Rapid Covid testing and vaccination passports key to travel reviving, adventure holiday company founder Bruce Poon Tip says
- The founder of G Adventures expects some great deals for tourists in the short term, but predicts international travel will become more expensive
- He hopes travellers will be more mindful and purposeful about their journeys. ‘There should be some meaning to travel, and to how you travel,’ the Canadian says

Bruce Poon Tip is eager for Asia to reopen to international tourism for reasons both professional – the continent usually accounts for more than a third of business for his tour company, G Adventures – and personal, as he has singled out rural Japan for his first post-Covid-19 trip.

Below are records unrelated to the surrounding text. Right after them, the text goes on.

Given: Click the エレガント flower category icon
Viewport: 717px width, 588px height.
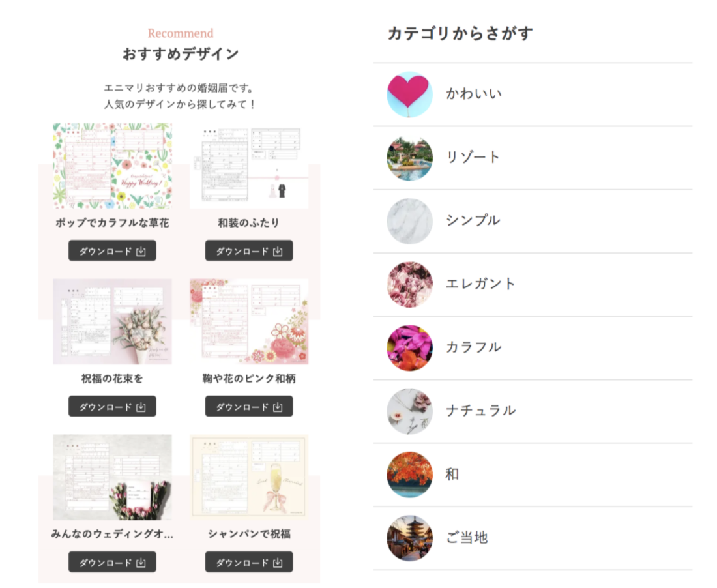Looking at the screenshot, I should (x=409, y=284).

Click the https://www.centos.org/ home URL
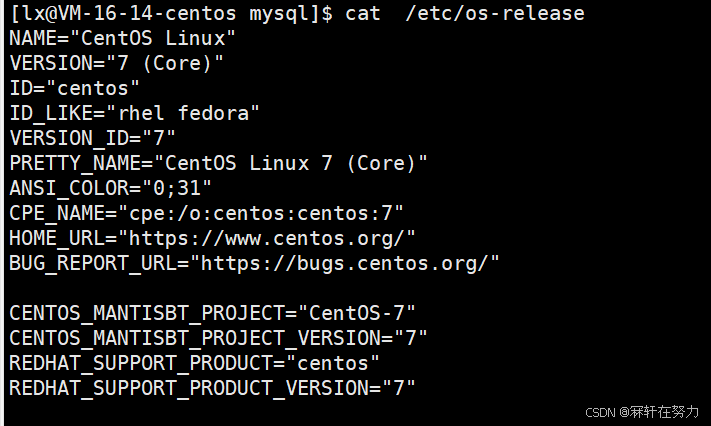267,238
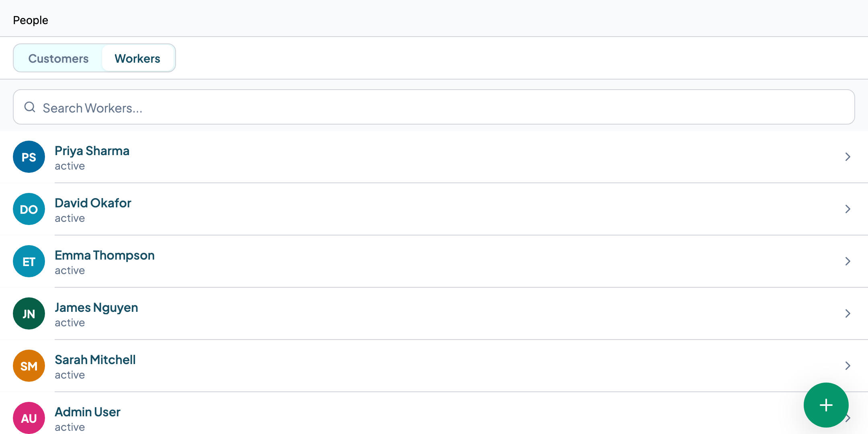Click Sarah Mitchell's SM avatar
The image size is (868, 434).
coord(29,366)
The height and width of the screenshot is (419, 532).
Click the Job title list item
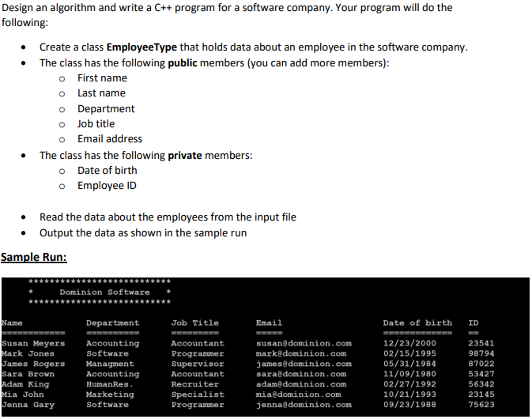tap(96, 124)
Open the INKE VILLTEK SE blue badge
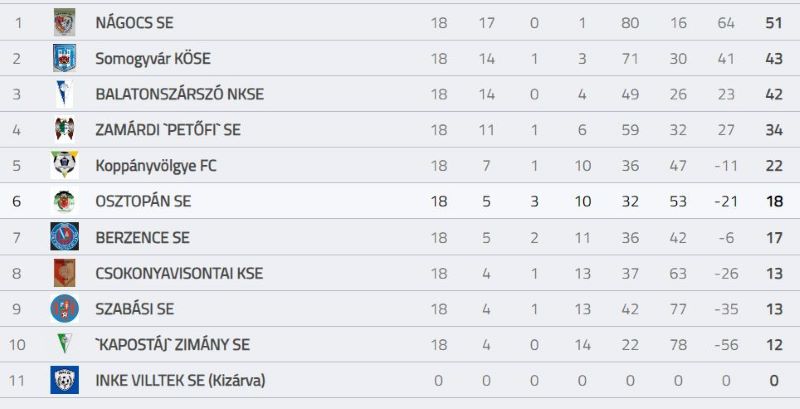800x409 pixels. click(64, 380)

Although hailing originally from the Caribbean, the Canadian entrepreneur – whom Travel Weekly referred to as “the quirky and goofy man behind the world’s most successful small-group adventure travel company” – has strong Eastern roots.

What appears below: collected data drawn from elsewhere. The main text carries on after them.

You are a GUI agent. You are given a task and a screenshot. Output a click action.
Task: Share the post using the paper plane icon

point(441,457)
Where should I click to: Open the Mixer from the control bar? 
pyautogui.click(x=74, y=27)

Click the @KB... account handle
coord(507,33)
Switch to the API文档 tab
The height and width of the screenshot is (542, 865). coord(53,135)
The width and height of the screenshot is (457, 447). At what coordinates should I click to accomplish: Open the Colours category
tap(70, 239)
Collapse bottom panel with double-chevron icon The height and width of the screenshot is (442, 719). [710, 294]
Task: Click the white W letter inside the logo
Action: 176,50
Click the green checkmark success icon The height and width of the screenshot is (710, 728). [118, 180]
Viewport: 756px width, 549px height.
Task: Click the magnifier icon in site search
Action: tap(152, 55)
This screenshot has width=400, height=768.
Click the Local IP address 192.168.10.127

“Both of my parents were born in Trinidad, and I was born in Trinidad. Both of my grandfathers were Chinese, but my grandmothers were not,” he explains. “I do feel a connection to China, and to the Chinese community [in Canada]. I won the Chinese Canadian Entrepreneur award of the year a few years back. That was very meaningful to me – to be embraced by that community.
“My parents moved to Canada, with their seven children, when I was two. They had businesses for most of their lives. I would say that they were entrepreneurs – although not very good ones.”

You couldn’t say the same for their son. In 1990, Poon Tip spotted an opportunity in the international travel market – the gap between backpacking and luxury travel. He bridged the void with a company aptly named Gap, since renamed G Adventures to avoid being associated with the evolving gap-year trend as well as to end a five-year-long trademark dispute with the Gap clothing brand.